I glance at my fellow compatriots, my fellow sick people. Deemed unfit to walk freely in the world because our mental illness is unmanageable. Perhaps thirty years ago, there would be feces on the floor, uncontrollable fits of anger and electroshock therapy. But this is 2019 and there are standards to be met.

Dr. Levian is very handsome. Like, extremely handsome. He has these ocean blue eyes that pierce your soul and know when you are lying. He has an olive pale complexion that makes me think he’s from Greece or Italy. Definitely somewhere Mediterranean. He’s always wearing really nice blazers with a pair of jeans. I really like how professional he looks while looking comfortable.

“I’m really happy today, Dr. Levian!”

Suzanne, the cute blonde with the chronic lying problem and fascination with all things flammable, says. “I didn’t have any nightmares last night.”

“That’s great to hear, Suzy,” the doctor says with a charming grin. “Anyone else care to share?”

Nobody speaks up. The question lingers in the air like a noxious gas, infiltrating everyone’s lungs with discomfort and apprehension. A few seconds quickly transform into a full minute until I finally shoot my right arm up, offering myself as the sacrificial lamb.

“Aiden,” Doctor Levian peers at me from above his glasses. “We haven’t heard from you in a while. What do you have to share with us today?”

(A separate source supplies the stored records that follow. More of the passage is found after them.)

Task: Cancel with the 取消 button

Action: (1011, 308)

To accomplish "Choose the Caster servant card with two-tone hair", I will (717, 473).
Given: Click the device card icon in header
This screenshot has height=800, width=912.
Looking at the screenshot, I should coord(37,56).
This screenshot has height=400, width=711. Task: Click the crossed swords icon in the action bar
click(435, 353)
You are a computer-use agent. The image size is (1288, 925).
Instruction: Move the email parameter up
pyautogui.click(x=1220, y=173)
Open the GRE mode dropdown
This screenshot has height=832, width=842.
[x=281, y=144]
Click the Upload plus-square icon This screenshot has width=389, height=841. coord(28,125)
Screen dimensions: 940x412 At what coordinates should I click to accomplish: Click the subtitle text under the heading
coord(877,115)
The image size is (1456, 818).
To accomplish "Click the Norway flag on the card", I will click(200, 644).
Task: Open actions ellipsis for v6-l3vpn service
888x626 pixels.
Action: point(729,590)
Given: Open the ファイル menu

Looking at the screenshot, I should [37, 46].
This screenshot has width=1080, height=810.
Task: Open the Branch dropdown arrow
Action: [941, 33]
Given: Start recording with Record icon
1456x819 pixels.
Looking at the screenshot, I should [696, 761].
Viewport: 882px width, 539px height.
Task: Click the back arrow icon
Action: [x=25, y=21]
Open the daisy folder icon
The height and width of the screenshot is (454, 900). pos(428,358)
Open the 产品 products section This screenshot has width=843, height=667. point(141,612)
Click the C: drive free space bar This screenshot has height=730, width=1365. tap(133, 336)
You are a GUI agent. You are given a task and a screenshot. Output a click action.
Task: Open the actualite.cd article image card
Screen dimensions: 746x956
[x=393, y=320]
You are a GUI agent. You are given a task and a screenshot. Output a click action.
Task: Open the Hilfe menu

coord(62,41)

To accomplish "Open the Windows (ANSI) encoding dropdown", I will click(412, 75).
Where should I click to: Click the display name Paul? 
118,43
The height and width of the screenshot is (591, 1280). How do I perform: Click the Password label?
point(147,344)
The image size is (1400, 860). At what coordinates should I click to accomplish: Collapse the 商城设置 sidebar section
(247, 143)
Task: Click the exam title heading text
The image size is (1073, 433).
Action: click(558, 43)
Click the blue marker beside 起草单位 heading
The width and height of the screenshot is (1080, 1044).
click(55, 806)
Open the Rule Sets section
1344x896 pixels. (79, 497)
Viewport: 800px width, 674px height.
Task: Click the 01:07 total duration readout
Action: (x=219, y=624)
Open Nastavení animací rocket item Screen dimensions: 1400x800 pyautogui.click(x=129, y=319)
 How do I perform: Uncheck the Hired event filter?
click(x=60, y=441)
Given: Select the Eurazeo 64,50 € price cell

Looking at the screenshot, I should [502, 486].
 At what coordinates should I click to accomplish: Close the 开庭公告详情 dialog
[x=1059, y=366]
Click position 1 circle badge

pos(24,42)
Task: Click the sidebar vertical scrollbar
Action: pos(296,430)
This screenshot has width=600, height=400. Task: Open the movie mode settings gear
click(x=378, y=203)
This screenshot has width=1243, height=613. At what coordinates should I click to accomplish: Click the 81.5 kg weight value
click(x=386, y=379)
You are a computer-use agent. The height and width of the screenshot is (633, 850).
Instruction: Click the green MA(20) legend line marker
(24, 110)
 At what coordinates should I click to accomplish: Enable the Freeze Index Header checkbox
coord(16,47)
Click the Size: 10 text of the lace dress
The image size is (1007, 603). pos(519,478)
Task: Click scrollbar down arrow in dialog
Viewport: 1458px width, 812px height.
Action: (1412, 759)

My left eyelid twitches and my sleep-deprived, exhausted brain creates a succinct, cohesive rant in one long, fluent sentence. Of course, I stay completely silent as everyone avidly stares at me. Some of the patients are so zonked out on benzos and SSRIs that you can see the drool spilling out of the corner of their mouths. Most people would take one glance at us and call us pathetic, lost, and dejected souls that will never know stability and only enjoy fleeting moments of happiness; I look at us and see a generation that has been lied to, manipulated, and abused in every way possible while simultaneously being told that we are whiny, entitled, and narcissistic snowflakes.

It’s not until I feel the tears streaming down my numb face that I realize with dismal, horrifying shock that I’ve been speaking out loud the entire time. Everyone is avidly staring at me with tears welling up in their eyes, eyes that reflect broken, whittled down souls that have been so shattered beyond repair.

“That was really beautiful,” Dr. Levian says in a tight, constricted voice, on the verge of tears. “Thank you for sharing your honesty and insight with us.”

Some people are sobbing now, and I feel like an asshole for making everyone sad and even cry. I’m about to apologize until I feel a strong pair of arms embrace me, comforting me despite the darkness threatening to loom over me just to consume me.

For just that moment, I feel complete solace and peace with myself. No self-hatred, no desire to self-destruct until all of my palpable pain is eviscerated. Just complete calm.